Воннел поднял руки к лицу и долго водил по нему, ища края. Они где-то здесь, где-то рядом. Важно лишь знать, нет - понимать абсолютно точно, что все это бред, что все это не настоящее - понарошку. Лишь детская игра. Что нет никакого...
Он нащупал края маски, и усердно, спокойно, уверенно начал ее отдирать.
Что нет никакого двадцать седьмого века. Что не может он быть так сильно похож на век девятнадцатый, и особенно, двадцатый. Что еще впереди время красоты человеческих органов и прозрачной лазуривой кожи, уход людей в кибермир, войны смертных с бессмертными, люди - свет, бывшие люди - чистый разум, и что это наступило давно, может в двадцать первом или двадцать втором. И что все что было, все что он раньше знал - чудовища добрые или злые, вылезшие из его больного разума, когда он забыл запереть дверь. Что может быть все, и все допустимо и можно будет сделать исключение разве что для одного - для стержня, который не позволит, не допустит падения в бездну. Потому что когда поднимется над толпой новое многоязычное "Хайль", я вспоминаю старого уборщика Дена и его друга Доктора Воннела.

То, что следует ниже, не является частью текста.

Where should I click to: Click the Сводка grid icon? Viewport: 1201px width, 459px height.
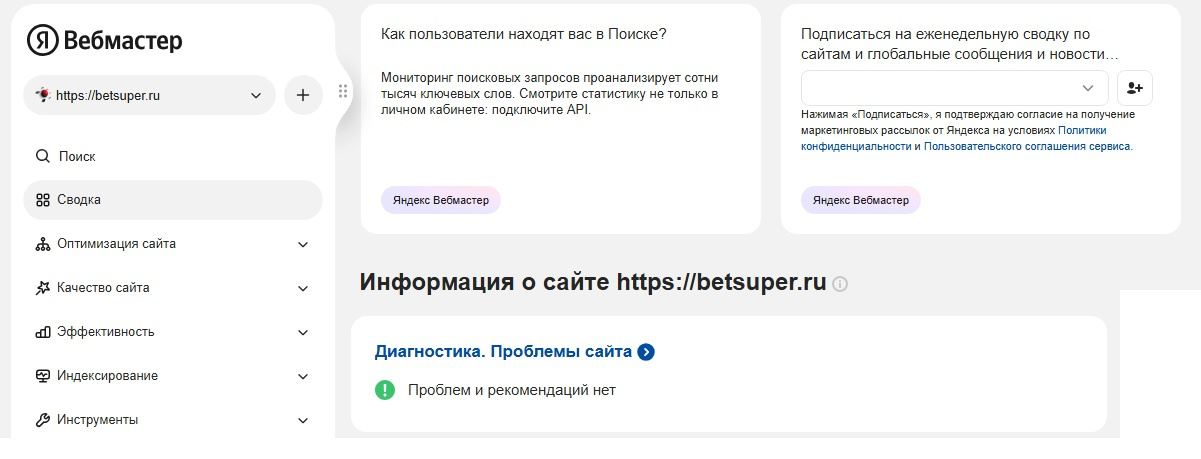point(42,200)
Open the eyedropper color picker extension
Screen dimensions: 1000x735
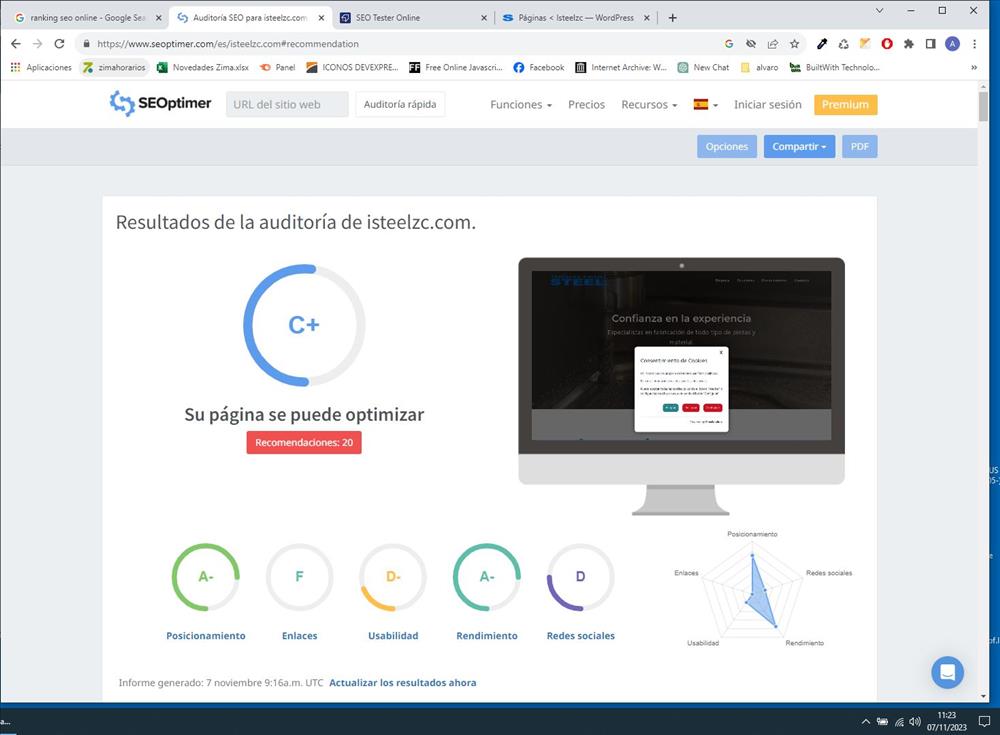[x=822, y=44]
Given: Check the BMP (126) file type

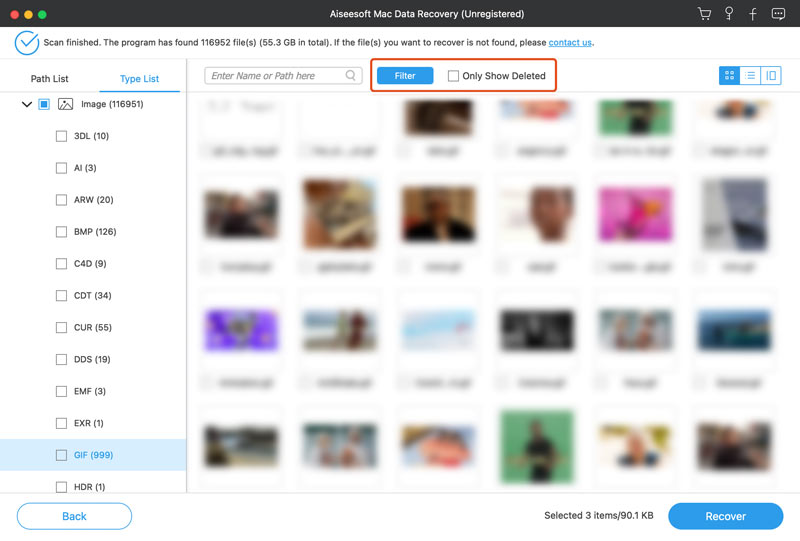Looking at the screenshot, I should 62,232.
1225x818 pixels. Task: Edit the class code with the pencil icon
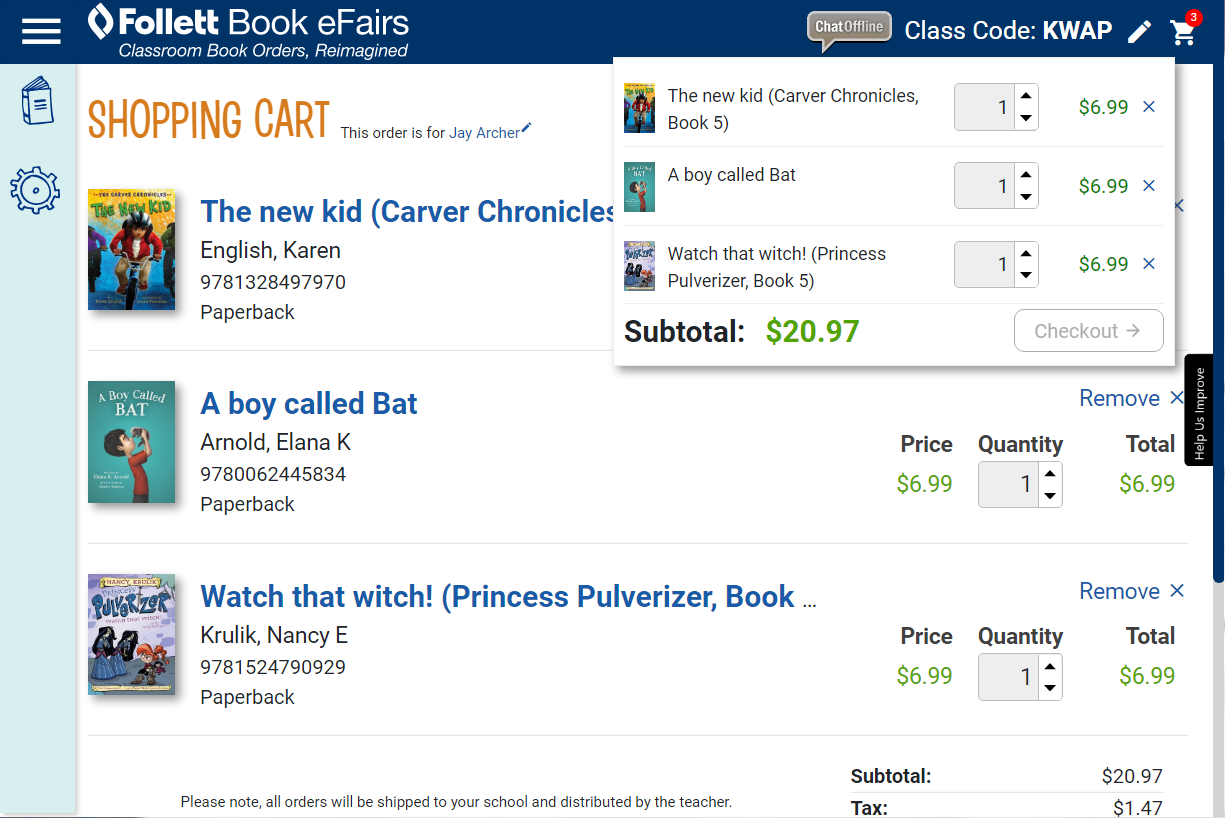pyautogui.click(x=1139, y=31)
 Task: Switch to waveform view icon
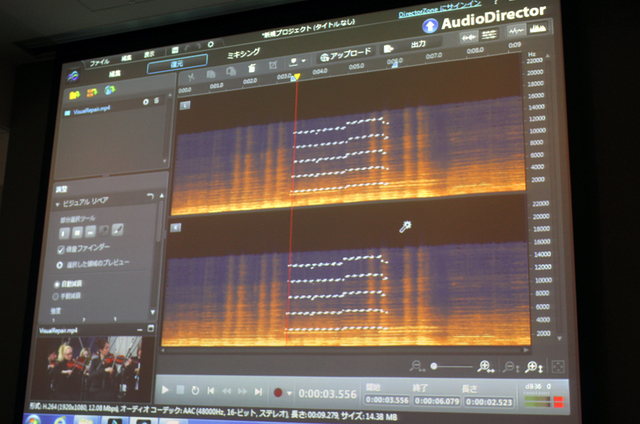(x=516, y=35)
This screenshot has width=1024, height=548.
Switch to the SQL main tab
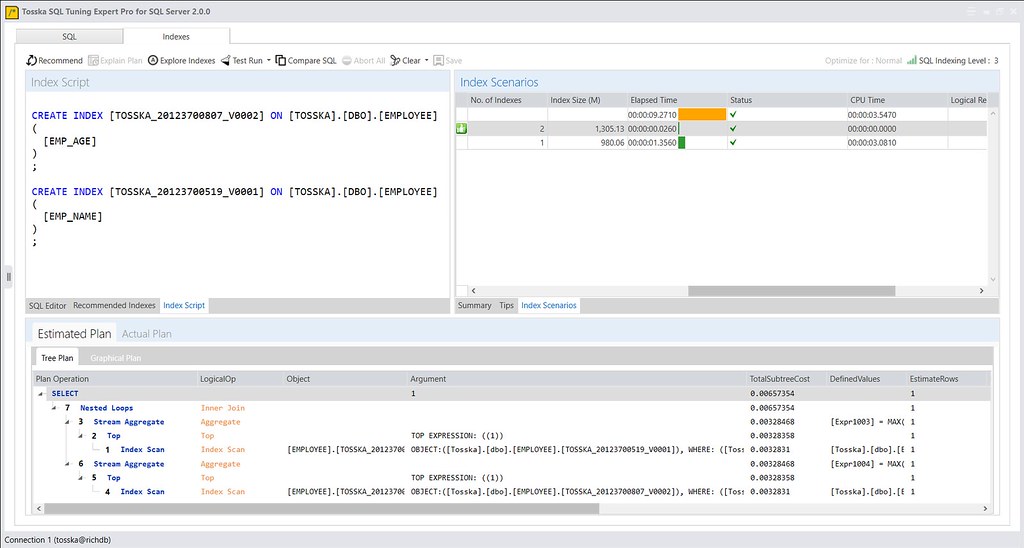(x=69, y=36)
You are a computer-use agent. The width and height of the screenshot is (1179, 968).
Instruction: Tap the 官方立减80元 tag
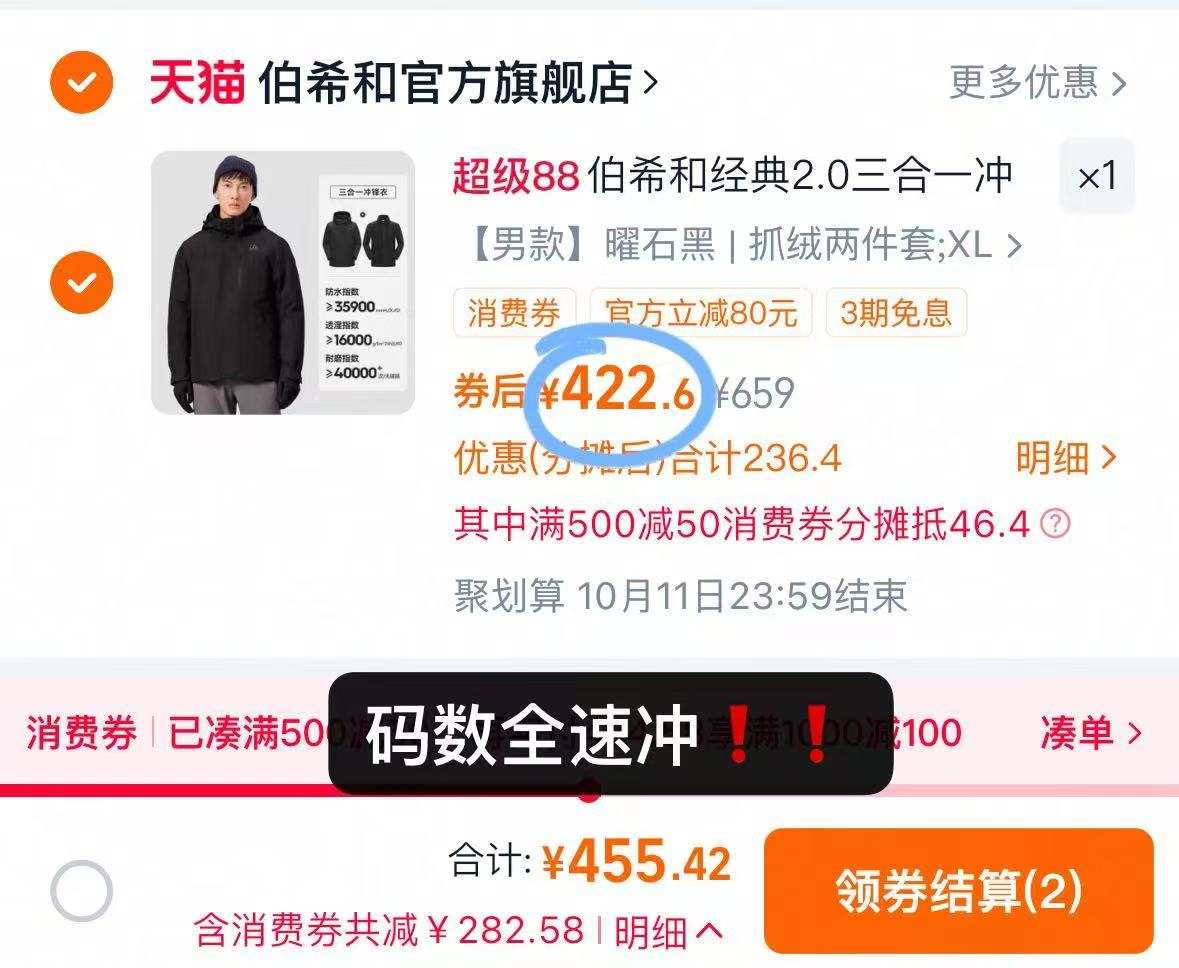(701, 312)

Жизнь высшая ценность, от этого и будем отталкиваться.
Эпилог
Черное пятно в небе вырастает, превращается в звездолет "Рамзес". Замедляя скорость, он вскоре зависает над плато, вырастающем из океана жидкого кремния. Рядом стоит знакомый замок-отель-усадебный-дом. Из звездолета выходит Нина. На ней скафандр.
Она идет к парадному входу. Поднимается по ступеням, стучится в дверь.
Та открывается, Нина заглядывает внутрь. Никого. Дверь открылась сама.
В холле темно, свет пробивается только из-за двери, и отражается от мраморных колонн. Наверх ведет широкая лестница - ступени исчезают во тьме, но самая последняя вроде светится тонкой полосой. Возможно там наверху кто-то есть, он включил лампу, сидит и работает за печатной машинкой, много курит и ждет когда за ним придут.
Нина закрывает за собой дверь, мысленно проверяет температуру среды, снимает скафандр, бережно его складывает и взбегает вверх по лестнице.
Но и тут пустота. Она обходит весь этаж, открывая все двери, когда требуется, ломает их.
Потом этаж за этажом, спускается в подвал, поднимается на чердак.
Ни трупов, ни следов крови, ни даже намека на то, что в доме за последнюю сотню лет кто-то побывал. Она останавливается в комнате, полной деревянной мебели и антикваиата, там где десять индейцев замерли в разных позах, готовые к новой битве.
- Мне очень жаль, Нина. Этого нельзя было изменить.
- Я попробую снова. Я еще раз войду в эту дверь, мы все переиграем, и это будет уже другой дом.
- Ладно, - ответил Бишоп и вздохнул совсем как человек.
Стояла ночь.
Небо было изжелта черным, и черными были дома - знаменитые небоскребы центрального Нью-Анджелеса. На крыше одного из них, укутавшись в плед и свесив ноги с километровой высоты, сидела мышь. Рядом, спрятав шею в перья и устремив взгляд в горизонт стоял ворон. Под ними раскинулся знаменитый центральный парк, где было ровно девяносто шесть деревьев, перед ними неспешно плыл по небу дирижабль со священным ликом Святого Микки.
- Люди, - нарушил молчание Майкл, - Выходит, этот мир их, наши боги - их продукты, наши продукты - их мусор. Моя вера, моя история - выдумка.
- Не в большей степени, чем их вера и история. Их вера как и ваша - кисель обрядов и ритуалов, сотканных из комплексов, страхов, чувства вины и обсессий. Их история по большей части война за убеждения по поводу того, что происходит Потом. И за это они веками отправляют в это Потом, тех кто не согласен. И это странно, ибо они загодя знают, что из Потом никто не возвращается чтобы подтвердить правоту. Где тут здравый смысл?.. Эх.
Скоро взойдет солнце, думал Майкл. Оно поднимается вон там. И тогда он вернется обратно, чтобы строить новый дом, может не на месте старого, может чуть в стороне. Непременно чуть в стороне.